Absolutely, and I didn't say anything to contradict that. But there are limits to the availability of the value you have created with your business. Outside of paying yourself a salary equal to the entire profit of the company (or more, for a limited period of time), what do you do if you need a chunk of cash for some specific purpose at a point-in-time? The most obvious, straightforward and common means is to sell equity in the company to others, up to or including selling the entire company.

I, for one, am not advocating the idea of "build to flip" as a generally good thing. But still... the goals of the founders have to be kept in mind, and if selling the company is the best path for them to accomplish their goals, who are we to tell them otherwise?


The whole economy has been oriented to advantage capital-gains over revenues, profits, and dividends. Sorry.


I think the point of the article is that the majority of startups are founded by people who want to get rich more than they really want to be a visionary or entrepreneur.

People talk about 'exit' strategies. It makes it rather obvious that the thing they've created is much less important than the money to them.

Whether or not that bothers you, I think it's nice to have occasional articles talking about the view espoused in this article - that entrepreneurship is artistic and artists that care about their money more than their art are viewed with a mixture of admiration and disappointment by artists that have not yet had the chance to 'sell out' or the few who get the chance and don't.


Yeah, I can sorta see that. My position is just that "it's complicated" and that no one really has the standing to tell others what their goal ought to be.

In my own case, I absolutely want to build a profitable, sustainable company that "becomes one of the tech giants" or whatever. I'm not into the "build to flip" mentality, and we have some very specific goals and values[1] driving what we're doing. But all of that said, IF we reach a point where our company has some value, and the right acquisition offer comes along, it would be damn hard to say "no" when you consider the opportunity to do things like I spoke about above: Buying my mother a new house, travelling the world, etc. And no matter which decision I might make, I reject the notion that you're a "failure" if you choose the earlier exit.
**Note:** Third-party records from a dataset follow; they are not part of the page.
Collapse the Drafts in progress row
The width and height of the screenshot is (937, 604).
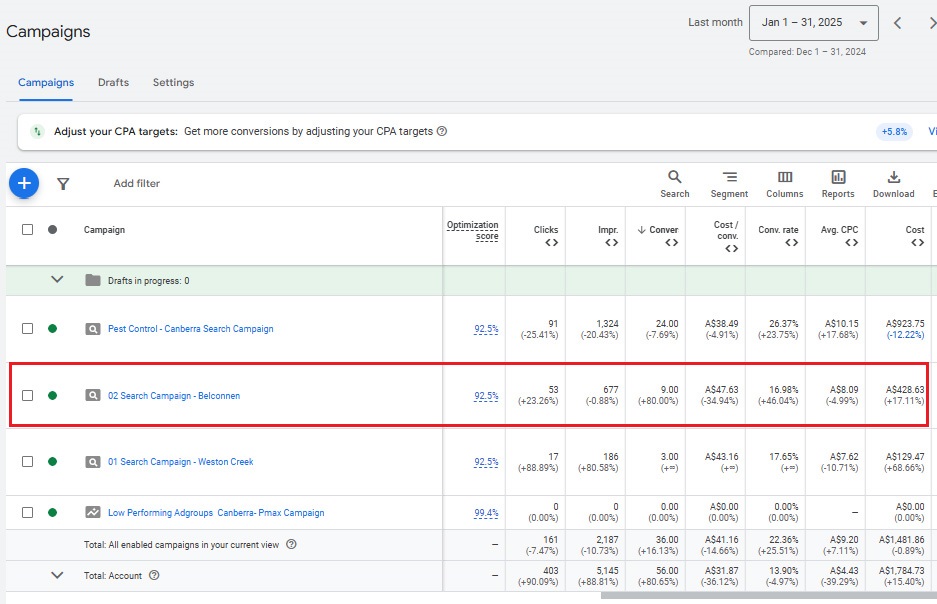(57, 280)
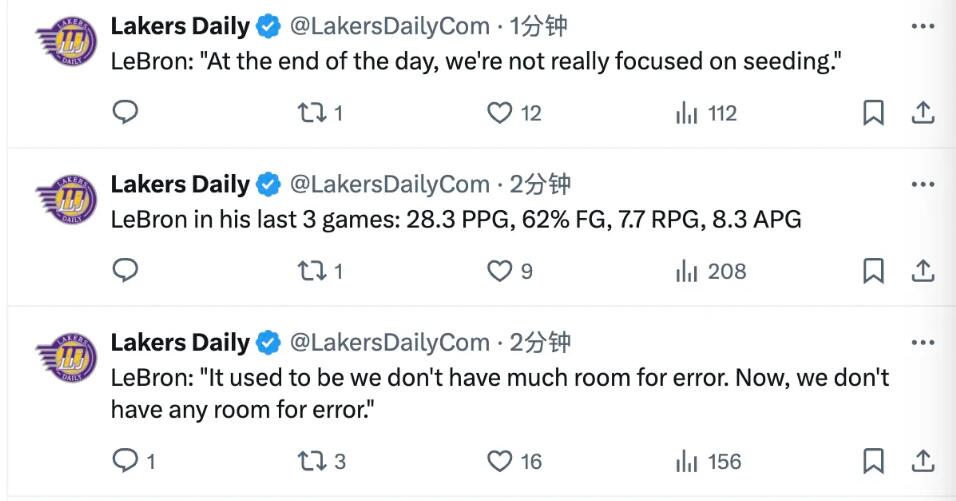Open view count 208 analytics
The width and height of the screenshot is (956, 501).
click(x=711, y=272)
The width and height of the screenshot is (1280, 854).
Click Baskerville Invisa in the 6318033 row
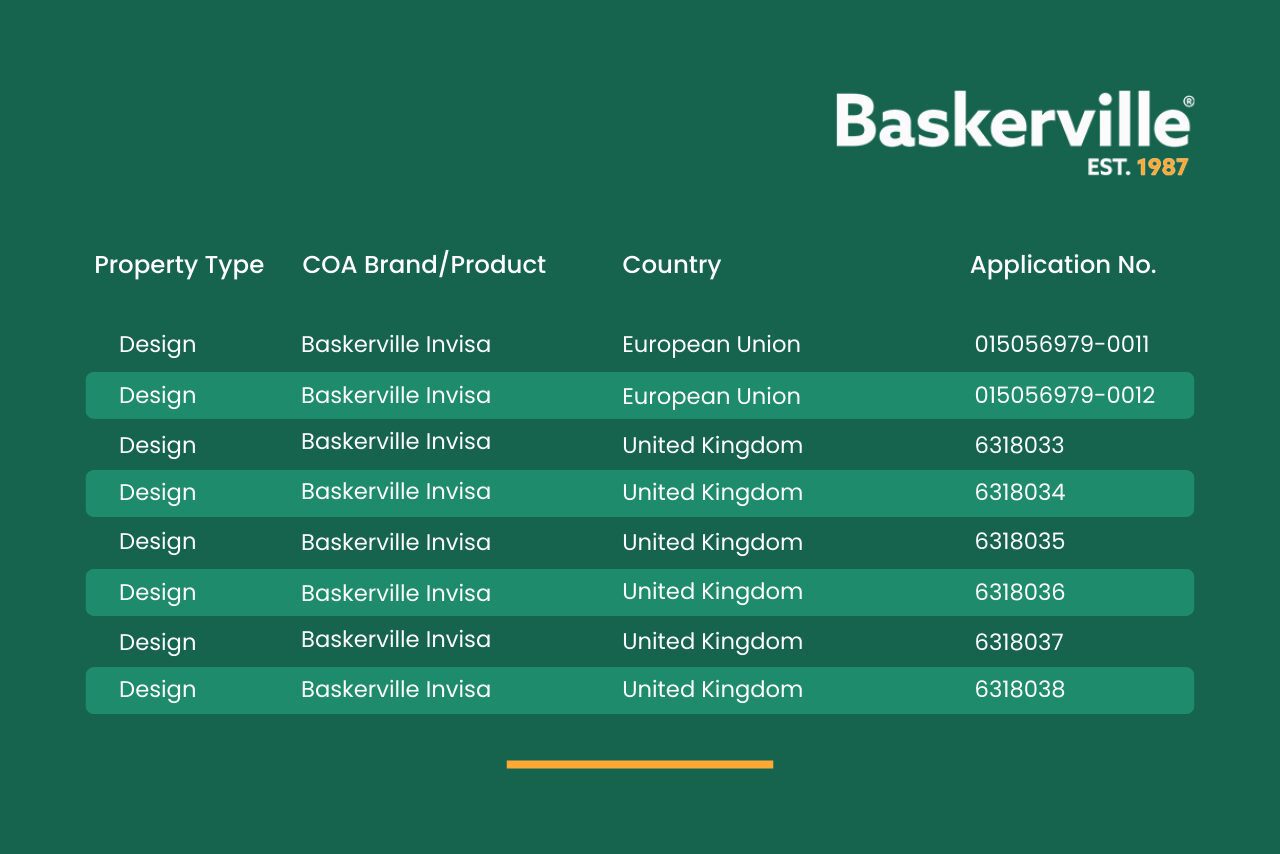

spolsky's "ben & jerry's versus amazon" post is relevant. http://www.joelonsoftware.com/articles/fog0000000056.html

as someone whose psychology is more aligned with the organic growth model, i fully agree with you, but if you lean the other way staying privately owned is just passing up the opportunity to get big fast.


Indeed. This whole article seems like it must be an elaborate HN Karma Lottery, where the first person to read the headline then post the above comment will immediately walk away with 300 points.

The conclusion is so obviously false that it doesn't even require saying as much. If somebody ever offers to buy one of my businesses for a price that makes me happy, I'm going to consider that a win.

And I'll let the parent explain to the author exactly where he can place his opinion of me.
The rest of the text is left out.